Bouman on the welfare state

Among its many other functions, the welfare state performed a crucially important role in the perpetual recommodification of labour; by providing good quality education, an adequate health service, decent housing and healthy nourishment for the children of poor families, it assured a steady supply of the capitalist industry with employable labour – an effect no individual company or group of companies would be able to secure on their own. As the perpetuation of the capitalist mode of production depends on the constant purchase of labour, prospective labour must be made into a commodity which the prospective employers would be willing to buy; the employers could not and would not purchase an inferior product. The welfare state kept a 'reserve army' of labour in a state of constant readiness for active service, and kept it in the right shape and condition while its services were not needed.
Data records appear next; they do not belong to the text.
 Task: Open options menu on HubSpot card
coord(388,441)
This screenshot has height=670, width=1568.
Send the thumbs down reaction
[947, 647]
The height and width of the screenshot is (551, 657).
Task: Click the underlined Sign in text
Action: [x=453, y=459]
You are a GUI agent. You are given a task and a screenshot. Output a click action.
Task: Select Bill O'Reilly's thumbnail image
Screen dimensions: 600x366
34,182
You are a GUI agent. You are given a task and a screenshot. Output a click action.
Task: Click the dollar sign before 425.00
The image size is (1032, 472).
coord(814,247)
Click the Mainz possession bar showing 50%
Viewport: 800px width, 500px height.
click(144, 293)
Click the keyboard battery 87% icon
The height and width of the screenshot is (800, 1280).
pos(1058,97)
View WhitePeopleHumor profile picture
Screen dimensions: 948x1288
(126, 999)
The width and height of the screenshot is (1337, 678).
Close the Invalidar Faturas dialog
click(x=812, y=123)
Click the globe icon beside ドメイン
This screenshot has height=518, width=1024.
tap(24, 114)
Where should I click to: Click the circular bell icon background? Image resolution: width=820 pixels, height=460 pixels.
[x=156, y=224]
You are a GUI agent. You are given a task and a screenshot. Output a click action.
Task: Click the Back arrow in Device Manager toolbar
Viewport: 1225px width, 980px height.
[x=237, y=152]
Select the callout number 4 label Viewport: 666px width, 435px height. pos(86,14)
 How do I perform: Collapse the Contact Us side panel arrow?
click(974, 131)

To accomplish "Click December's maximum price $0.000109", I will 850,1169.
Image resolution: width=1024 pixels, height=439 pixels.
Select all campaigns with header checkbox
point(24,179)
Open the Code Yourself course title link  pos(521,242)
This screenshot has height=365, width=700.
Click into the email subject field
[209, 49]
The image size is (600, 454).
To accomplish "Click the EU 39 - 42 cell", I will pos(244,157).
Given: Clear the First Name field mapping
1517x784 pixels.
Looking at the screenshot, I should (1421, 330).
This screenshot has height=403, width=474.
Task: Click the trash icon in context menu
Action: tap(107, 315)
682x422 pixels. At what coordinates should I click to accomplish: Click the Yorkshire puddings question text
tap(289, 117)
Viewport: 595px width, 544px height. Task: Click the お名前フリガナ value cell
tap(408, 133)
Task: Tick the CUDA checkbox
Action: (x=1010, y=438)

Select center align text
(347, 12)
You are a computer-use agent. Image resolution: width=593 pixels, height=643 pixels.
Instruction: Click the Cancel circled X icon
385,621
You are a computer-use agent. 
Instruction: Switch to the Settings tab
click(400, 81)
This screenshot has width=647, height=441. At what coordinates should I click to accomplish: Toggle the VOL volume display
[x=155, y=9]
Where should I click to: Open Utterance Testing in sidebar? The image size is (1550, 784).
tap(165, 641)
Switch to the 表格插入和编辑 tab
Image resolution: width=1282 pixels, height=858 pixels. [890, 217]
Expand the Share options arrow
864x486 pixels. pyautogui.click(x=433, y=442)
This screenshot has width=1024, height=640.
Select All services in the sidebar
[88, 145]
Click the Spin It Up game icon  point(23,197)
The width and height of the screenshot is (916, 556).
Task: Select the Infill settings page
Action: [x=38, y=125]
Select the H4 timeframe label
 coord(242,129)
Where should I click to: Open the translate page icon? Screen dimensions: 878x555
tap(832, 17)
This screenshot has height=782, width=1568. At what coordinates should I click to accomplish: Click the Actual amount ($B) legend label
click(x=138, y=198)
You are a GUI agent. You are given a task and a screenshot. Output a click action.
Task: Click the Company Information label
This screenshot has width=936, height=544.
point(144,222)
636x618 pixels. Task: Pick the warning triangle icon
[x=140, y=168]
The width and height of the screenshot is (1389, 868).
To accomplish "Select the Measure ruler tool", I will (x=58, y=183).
However, the prospect of employers needing again the services of the reserve army of labour presently under state-administered care are growing increasingly remote. Presently redundant labour may never again become a commodity – not so much because of its own defective quality, as due to the absence of demand. Such a demand as is still likely to emerge on the domestic labour market – demand for casual, occasional and flexible (that is, not 'exceedingly profiled' or 'overtrained') labourers, is likely to ignore the kind of well-educated, robust and self-confident labour force that the welfare state in its halcyon days sought to cultivate. Even those relatively small quantities of old-style labour that parts of modern industry may still need are likely to be sought and found far beyond the reach of any single state, given finance's new unbound freedom of movement and the much cherished flexibility of deregulated capitalist enterprise.

However cumbersome tax-wise, the state-administered welfare services were from the companies' point of view good investments, assuming that an additional labour force would need to be hired if a company wished to expand, and that it was from the pool of the state-welfare users that companies would need to draw whenever they wished to replenish their labour resources. Given however the rapidly falling role of labour in production and the global dimensions of companies' freedom, the investment in welfare provision does not seem all that profitable after all; the same and better effects may be obtained at much less cost. The 'flags of convenience' cheaply obtained in the far-away places under the aegis of less demand-burdened governments seem to be a much better idea.

This newly obtained freedom of movement comes together with freedom from the financial burden of replenishing the pool of labour: seemingly inexhaustible reservoirs of raw, pliable and unspoiled labour beckon and lure from afar. On a planet covered in part by societies of sophisticated consumers, there are still vast virgin territories where submissiveness of labour may be obtained without the need to whip up consumer desires; where the rough demands of the struggle for survival will do the job which elsewhere calls for inventing ever-new desires clamouring for satisfaction and for keeping wages up so that these desires can turn into universal needs.

This seems to be the logic of capitalist reproduction: having manoeuvred itself into the use of consumer desires as the major mobilizing and integrating force and the royal road to conflict-resolution and order-maintenance, the capitalist approach tends in the long run to 'price labour out of work'. Each successive plot ploughed up by the capitalist mode of production suffers sooner or later from soil exhaustion and falls victim to the law of diminishing returns. In order to keep production profitable, new – virgin, uncultivated – lands must be sought. This predicament goes a long way towards explaining the pressure to dismantle all the barriers to free trade and above all to the free movement of capital. All the more so, as that pressure goes hand in hand with another pressure to make the walls barring free movement of labour watertight.

And so the 'reserve army of labour' and the costs of its readiness for active service are now global, while all welfare provisions are state-bound and – like the state authority itself – local. The arms of the state are much too short to reach where it truly counts. To the expansion and security of capital the old-style states assistance has become largely irrelevant. The local businessmen knowing only too well that to remain businessmen they had better stop being local, need their prime-ministers and foreign secretaries mostly as their trade agents to introduce and endear them to the authorities of the targeted localities during their diplomatic voyages, and if need be to subsidize the trips.

And so the paramount interest, arguably the main axis in the cluster of interests which stood at the cradle of the welfare state, has been removed from the project it once held together. Without it, the whole cluster falls apart, losing, above all, its economic foundation. Seeing no benefit in paying for the 'recommodification' of labour which they are unlikely ever again to need, businessmen worth their salt use their new global freedoms to take their money and their enterprise abroad, to less demanding places, the moment they are asked to partake of the costs of welfare. The governments who insist on keeping the standards of welfare intact are therefore haunted by the fear of a double whammy: the homeless and disinherited flocking in, the capital (and so the potential income sources) flocking out.